Re: Bug in Mathematica 7.0?

*To*: mathgroup at smc.vnet.net*Subject*: [mg99151] Re: Bug in Mathematica 7.0?*From*: "Sjoerd C. de Vries" <sjoerd.c.devries at gmail.com>*Date*: Tue, 28 Apr 2009 04:48:34 -0400 (EDT)*References*: <gt3tla$non$1@smc.vnet.net>

Nobody is infallible. So, show your proof that A=B. Having said that, it seems that Mathematica has some problems with BarnesG. Given that BarnesG[a + 1] == Gamma[a] BarnesG[a] the following table should contain only zeros but it doesn't: Table[BarnesG[a + 1] - Gamma[a] BarnesG[a], {a, 1, 15, .1}] It's probably due to the enormous numbers involved BarnesG[15] == 792786697595796795607377086400871488552960000000000000. So, I can imagin the difference between large numbers like that isn't going to be very precise.
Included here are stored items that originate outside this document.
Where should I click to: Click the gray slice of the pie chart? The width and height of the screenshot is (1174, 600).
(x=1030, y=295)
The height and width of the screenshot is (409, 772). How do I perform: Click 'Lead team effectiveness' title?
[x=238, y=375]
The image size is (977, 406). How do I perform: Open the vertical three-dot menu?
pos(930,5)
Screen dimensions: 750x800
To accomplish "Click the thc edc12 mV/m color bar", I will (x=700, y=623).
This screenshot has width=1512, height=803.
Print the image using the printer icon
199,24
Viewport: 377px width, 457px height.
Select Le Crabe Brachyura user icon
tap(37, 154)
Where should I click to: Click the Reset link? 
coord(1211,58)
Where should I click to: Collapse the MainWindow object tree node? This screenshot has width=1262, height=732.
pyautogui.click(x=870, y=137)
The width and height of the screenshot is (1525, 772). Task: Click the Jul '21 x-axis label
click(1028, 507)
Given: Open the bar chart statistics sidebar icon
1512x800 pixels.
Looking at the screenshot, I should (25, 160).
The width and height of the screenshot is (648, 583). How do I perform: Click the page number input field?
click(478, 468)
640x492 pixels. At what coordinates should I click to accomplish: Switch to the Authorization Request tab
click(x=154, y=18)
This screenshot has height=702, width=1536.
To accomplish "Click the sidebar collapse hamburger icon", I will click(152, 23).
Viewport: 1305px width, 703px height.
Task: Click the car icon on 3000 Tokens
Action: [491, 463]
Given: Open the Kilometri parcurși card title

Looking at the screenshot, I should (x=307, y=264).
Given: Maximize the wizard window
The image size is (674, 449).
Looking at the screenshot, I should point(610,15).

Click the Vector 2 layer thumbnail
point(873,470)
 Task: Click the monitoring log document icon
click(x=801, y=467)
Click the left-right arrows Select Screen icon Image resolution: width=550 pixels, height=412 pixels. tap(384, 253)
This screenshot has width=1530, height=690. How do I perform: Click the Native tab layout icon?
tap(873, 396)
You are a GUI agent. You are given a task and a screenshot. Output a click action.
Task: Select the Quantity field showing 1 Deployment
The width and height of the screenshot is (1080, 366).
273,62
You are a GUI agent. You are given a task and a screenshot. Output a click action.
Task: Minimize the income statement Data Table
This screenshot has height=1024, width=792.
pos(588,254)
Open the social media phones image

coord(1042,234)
Given the low M values you're trying that can't be the case Cheers -- Sjoerd On Apr 27, 11:24 am, Not An Expert <not_an_exp... at directbox.com> wrote: > Hello Mathematica-Experts, > > I'm using Mathematica 7.0 on a Windows XP machine and might have come acr= oss > a bug in Mathematica 7.0. > > I define the following function as a product of Gamma functions: > > A[M_, r_] := Product[Gamma[M + j]*Gamma[1/2 + j]*Gamma[r + 1/2 + j]/ > Gamma[r + M + j], {j, 0, M - 1}] > > To allow non-integer values M we re-write the above expression in terms > of the Barnes G-function and so we obtain (we've checked the algebra > many times!): > > B[M_, r_] := BarnesG[2 + M]/BarnesG[2]*BarnesG[1/2 + M]/BarnesG[1/2] > *BarnesG[r + 1/2 + M]/ > BarnesG[r + 1/2]*BarnesG[r + M]/BarnesG[r + 2*M] > > As a test I've chosen M = 2 and r = 1 > and indeed I obtain > A[2, 1] = Pi^2/32 > and > B[2, 1] = Pi^2/32 > and so agreement in both functions. > > But choosing M = 3 and r = 1 gives > A[3, 1] = 9*Pi^3/2048 > B[3, 1] = 3^Pi^3/16384 > > So two different values for A[3, 1] and B[3, 1]. > Also A[3, 0] and B[3, 0] would give different answers - and there are > many other examples. > > Do you have any thoughts on what went wrong? > > Cheerio!